Copy the records below line for line, with every character unchanged.

**EXTRACTED RECORDS**
<<<<

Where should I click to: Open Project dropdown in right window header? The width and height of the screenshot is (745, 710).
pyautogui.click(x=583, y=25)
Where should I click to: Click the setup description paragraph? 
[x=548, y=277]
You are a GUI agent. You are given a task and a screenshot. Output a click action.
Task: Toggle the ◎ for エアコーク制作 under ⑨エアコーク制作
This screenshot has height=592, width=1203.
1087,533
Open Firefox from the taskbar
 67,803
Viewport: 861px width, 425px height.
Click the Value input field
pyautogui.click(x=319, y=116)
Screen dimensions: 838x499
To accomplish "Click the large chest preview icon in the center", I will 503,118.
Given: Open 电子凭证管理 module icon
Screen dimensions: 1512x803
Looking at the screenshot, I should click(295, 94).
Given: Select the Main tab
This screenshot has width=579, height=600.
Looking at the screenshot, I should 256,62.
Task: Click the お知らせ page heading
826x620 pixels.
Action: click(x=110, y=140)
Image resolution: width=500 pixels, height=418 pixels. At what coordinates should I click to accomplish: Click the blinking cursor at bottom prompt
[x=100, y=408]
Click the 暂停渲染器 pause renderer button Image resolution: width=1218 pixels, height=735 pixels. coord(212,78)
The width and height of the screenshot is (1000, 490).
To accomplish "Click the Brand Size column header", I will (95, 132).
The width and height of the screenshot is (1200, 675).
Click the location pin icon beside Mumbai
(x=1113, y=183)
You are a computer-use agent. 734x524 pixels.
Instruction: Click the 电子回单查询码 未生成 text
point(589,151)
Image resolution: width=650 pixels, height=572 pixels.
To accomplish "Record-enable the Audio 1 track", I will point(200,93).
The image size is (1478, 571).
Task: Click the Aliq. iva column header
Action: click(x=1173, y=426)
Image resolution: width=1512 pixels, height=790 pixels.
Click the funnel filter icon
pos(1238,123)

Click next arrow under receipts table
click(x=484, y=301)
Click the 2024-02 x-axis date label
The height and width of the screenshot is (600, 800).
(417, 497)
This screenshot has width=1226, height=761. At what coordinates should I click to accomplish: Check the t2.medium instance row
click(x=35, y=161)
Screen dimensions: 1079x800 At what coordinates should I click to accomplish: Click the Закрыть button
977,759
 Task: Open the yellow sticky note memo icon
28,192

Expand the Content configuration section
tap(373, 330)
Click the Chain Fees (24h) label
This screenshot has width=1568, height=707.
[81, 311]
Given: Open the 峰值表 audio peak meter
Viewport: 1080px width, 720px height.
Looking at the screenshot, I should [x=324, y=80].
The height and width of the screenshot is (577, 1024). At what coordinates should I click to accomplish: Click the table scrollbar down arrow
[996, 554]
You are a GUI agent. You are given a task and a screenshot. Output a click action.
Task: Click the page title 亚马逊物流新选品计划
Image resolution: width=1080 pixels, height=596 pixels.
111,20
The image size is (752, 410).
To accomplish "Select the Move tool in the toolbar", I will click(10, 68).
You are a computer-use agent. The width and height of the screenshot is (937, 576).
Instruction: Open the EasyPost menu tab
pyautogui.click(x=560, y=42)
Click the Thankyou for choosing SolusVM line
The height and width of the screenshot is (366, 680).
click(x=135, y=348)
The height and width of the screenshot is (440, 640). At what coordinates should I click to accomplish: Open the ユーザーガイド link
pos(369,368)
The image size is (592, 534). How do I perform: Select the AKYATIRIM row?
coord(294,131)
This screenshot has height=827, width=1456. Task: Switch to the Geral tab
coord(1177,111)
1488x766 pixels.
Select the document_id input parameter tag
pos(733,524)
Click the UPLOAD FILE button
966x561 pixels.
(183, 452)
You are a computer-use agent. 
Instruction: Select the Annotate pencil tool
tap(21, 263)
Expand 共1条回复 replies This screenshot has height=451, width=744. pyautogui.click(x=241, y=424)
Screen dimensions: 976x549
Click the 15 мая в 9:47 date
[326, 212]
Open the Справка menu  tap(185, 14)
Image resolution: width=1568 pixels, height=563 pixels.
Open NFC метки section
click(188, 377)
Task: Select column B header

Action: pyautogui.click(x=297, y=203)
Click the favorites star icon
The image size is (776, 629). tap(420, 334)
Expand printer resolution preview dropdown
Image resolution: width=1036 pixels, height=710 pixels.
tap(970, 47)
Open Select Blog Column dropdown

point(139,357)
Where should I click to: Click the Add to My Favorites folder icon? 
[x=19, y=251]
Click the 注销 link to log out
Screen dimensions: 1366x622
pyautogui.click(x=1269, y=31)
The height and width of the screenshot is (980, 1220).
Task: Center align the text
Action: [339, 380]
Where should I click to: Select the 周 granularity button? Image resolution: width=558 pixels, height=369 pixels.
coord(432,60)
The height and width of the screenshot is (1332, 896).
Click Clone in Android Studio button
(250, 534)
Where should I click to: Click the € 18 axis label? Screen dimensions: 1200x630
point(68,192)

>>>>

**THE ANSWER**
Where should I click to: Open Project dropdown in right window header? The width and height of the screenshot is (745, 710).
pyautogui.click(x=583, y=25)
Where should I click to: Click the setup description paragraph? 
[x=548, y=277]
You are a GUI agent. You are given a task and a screenshot. Output a click action.
Task: Toggle the ◎ for エアコーク制作 under ⑨エアコーク制作
This screenshot has height=592, width=1203.
1087,533
Open Firefox from the taskbar
 67,803
Viewport: 861px width, 425px height.
Click the Value input field
pyautogui.click(x=319, y=116)
Screen dimensions: 838x499
To accomplish "Click the large chest preview icon in the center", I will 503,118.
Given: Open 电子凭证管理 module icon
Screen dimensions: 1512x803
Looking at the screenshot, I should click(295, 94).
Given: Select the Main tab
This screenshot has width=579, height=600.
Looking at the screenshot, I should 256,62.
Task: Click the お知らせ page heading
826x620 pixels.
Action: click(x=110, y=140)
Image resolution: width=500 pixels, height=418 pixels. At what coordinates should I click to accomplish: Click the blinking cursor at bottom prompt
[x=100, y=408]
Click the 暂停渲染器 pause renderer button Image resolution: width=1218 pixels, height=735 pixels. coord(212,78)
The width and height of the screenshot is (1000, 490).
To accomplish "Click the Brand Size column header", I will (95, 132).
The width and height of the screenshot is (1200, 675).
Click the location pin icon beside Mumbai
(x=1113, y=183)
You are a computer-use agent. 734x524 pixels.
Instruction: Click the 电子回单查询码 未生成 text
point(589,151)
Image resolution: width=650 pixels, height=572 pixels.
To accomplish "Record-enable the Audio 1 track", I will point(200,93).
The image size is (1478, 571).
Task: Click the Aliq. iva column header
Action: click(x=1173, y=426)
Image resolution: width=1512 pixels, height=790 pixels.
Click the funnel filter icon
pos(1238,123)

Click next arrow under receipts table
click(x=484, y=301)
Click the 2024-02 x-axis date label
The height and width of the screenshot is (600, 800).
(417, 497)
This screenshot has width=1226, height=761. At what coordinates should I click to accomplish: Check the t2.medium instance row
click(x=35, y=161)
Screen dimensions: 1079x800 At what coordinates should I click to accomplish: Click the Закрыть button
977,759
 Task: Open the yellow sticky note memo icon
28,192

Expand the Content configuration section
tap(373, 330)
Click the Chain Fees (24h) label
This screenshot has width=1568, height=707.
[81, 311]
Given: Open the 峰值表 audio peak meter
Viewport: 1080px width, 720px height.
Looking at the screenshot, I should [x=324, y=80].
The height and width of the screenshot is (577, 1024). At what coordinates should I click to accomplish: Click the table scrollbar down arrow
[996, 554]
You are a GUI agent. You are given a task and a screenshot. Output a click action.
Task: Click the page title 亚马逊物流新选品计划
Image resolution: width=1080 pixels, height=596 pixels.
111,20
The image size is (752, 410).
To accomplish "Select the Move tool in the toolbar", I will click(10, 68).
You are a computer-use agent. The width and height of the screenshot is (937, 576).
Instruction: Open the EasyPost menu tab
pyautogui.click(x=560, y=42)
Click the Thankyou for choosing SolusVM line
The height and width of the screenshot is (366, 680).
click(x=135, y=348)
The height and width of the screenshot is (440, 640). At what coordinates should I click to accomplish: Open the ユーザーガイド link
pos(369,368)
The image size is (592, 534). How do I perform: Select the AKYATIRIM row?
coord(294,131)
This screenshot has height=827, width=1456. Task: Switch to the Geral tab
coord(1177,111)
1488x766 pixels.
Select the document_id input parameter tag
pos(733,524)
Click the UPLOAD FILE button
966x561 pixels.
(183, 452)
You are a computer-use agent. 
Instruction: Select the Annotate pencil tool
tap(21, 263)
Expand 共1条回复 replies This screenshot has height=451, width=744. pyautogui.click(x=241, y=424)
Screen dimensions: 976x549
Click the 15 мая в 9:47 date
[326, 212]
Open the Справка menu  tap(185, 14)
Image resolution: width=1568 pixels, height=563 pixels.
Open NFC метки section
click(188, 377)
Task: Select column B header

Action: pyautogui.click(x=297, y=203)
Click the favorites star icon
The image size is (776, 629). tap(420, 334)
Expand printer resolution preview dropdown
Image resolution: width=1036 pixels, height=710 pixels.
tap(970, 47)
Open Select Blog Column dropdown

point(139,357)
Where should I click to: Click the Add to My Favorites folder icon? 
[x=19, y=251]
Click the 注销 link to log out
Screen dimensions: 1366x622
pyautogui.click(x=1269, y=31)
The height and width of the screenshot is (980, 1220).
Task: Center align the text
Action: [339, 380]
Where should I click to: Select the 周 granularity button? Image resolution: width=558 pixels, height=369 pixels.
coord(432,60)
The height and width of the screenshot is (1332, 896).
Click Clone in Android Studio button
(250, 534)
Where should I click to: Click the € 18 axis label? Screen dimensions: 1200x630
point(68,192)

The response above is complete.